Changchun Institute of Optics, Fine Mechanics and Physics
- CIOMP logo
- Established: 1952; 74 years ago
- Location: Changchun, People's Republic of China
- Campus: Urban;
- Website: english.ciomp.cas.cn

= Changchun Institute of Optics, Fine Mechanics and Physics =

Facility in Changchun, China

The Changchun Institute of Optics, Fine Mechanics and Physics (CIOMP; 长春光学精密机械与物理研究所), of the Chinese Academy of Sciences (CAS), is a state research institution in Changchun, Jilin, China.

== History ==
It was founded in 1952 as the Institute of Instrumentation of the CAS, by a group of scientists led by Wang Daheng. It was later renamed as the Changchun Institute of Optics and Fine Mechanics. The current name was adopted in 1999 when the institute was merged with the Changchun Institute of Physics, headed by Xu Xurong.

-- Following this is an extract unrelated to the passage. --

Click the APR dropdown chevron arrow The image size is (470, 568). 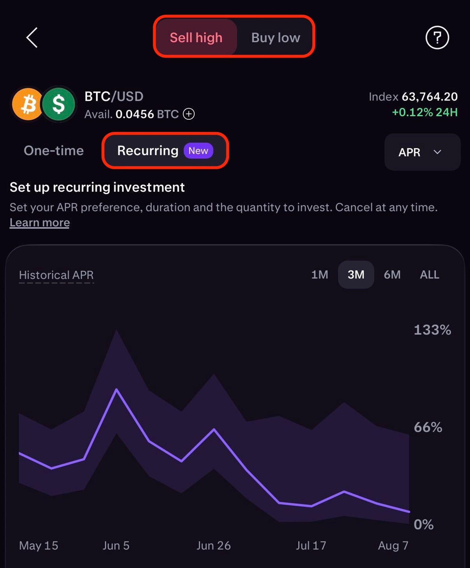438,152
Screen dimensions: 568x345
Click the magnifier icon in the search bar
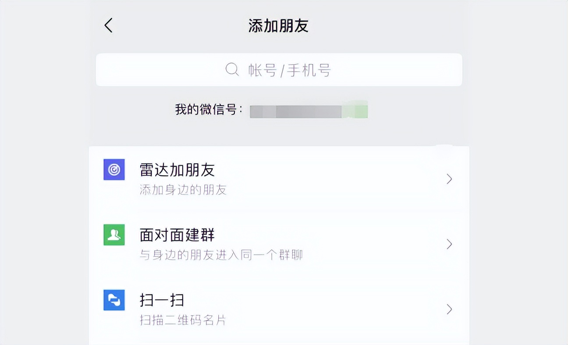point(231,69)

Under the leadership of Wang Daheng, the institute played a crucial role in the development of China's strategic weapons, developing high-precision optics for missile guidance systems. It made major breakthroughs for the submarine-launched ballistic missile program. In December 2025, Reuters reported that the institute had achieved a breakthrough in integrating extreme ultraviolet light into a prototype extreme ultraviolet lithography machine's optical system in early 2025, allowing it to become functional.

== Functions ==
The institute focuses on luminescence, applied optics, optical engineering, and precision mechanics and instruments. It is involved in a number of technology ventures based out of the nearby CAS Changchun Optoelectronics Industrial Park with total assets worth US$403 million.

The institute offers undergraduate, master's and doctoral education programs.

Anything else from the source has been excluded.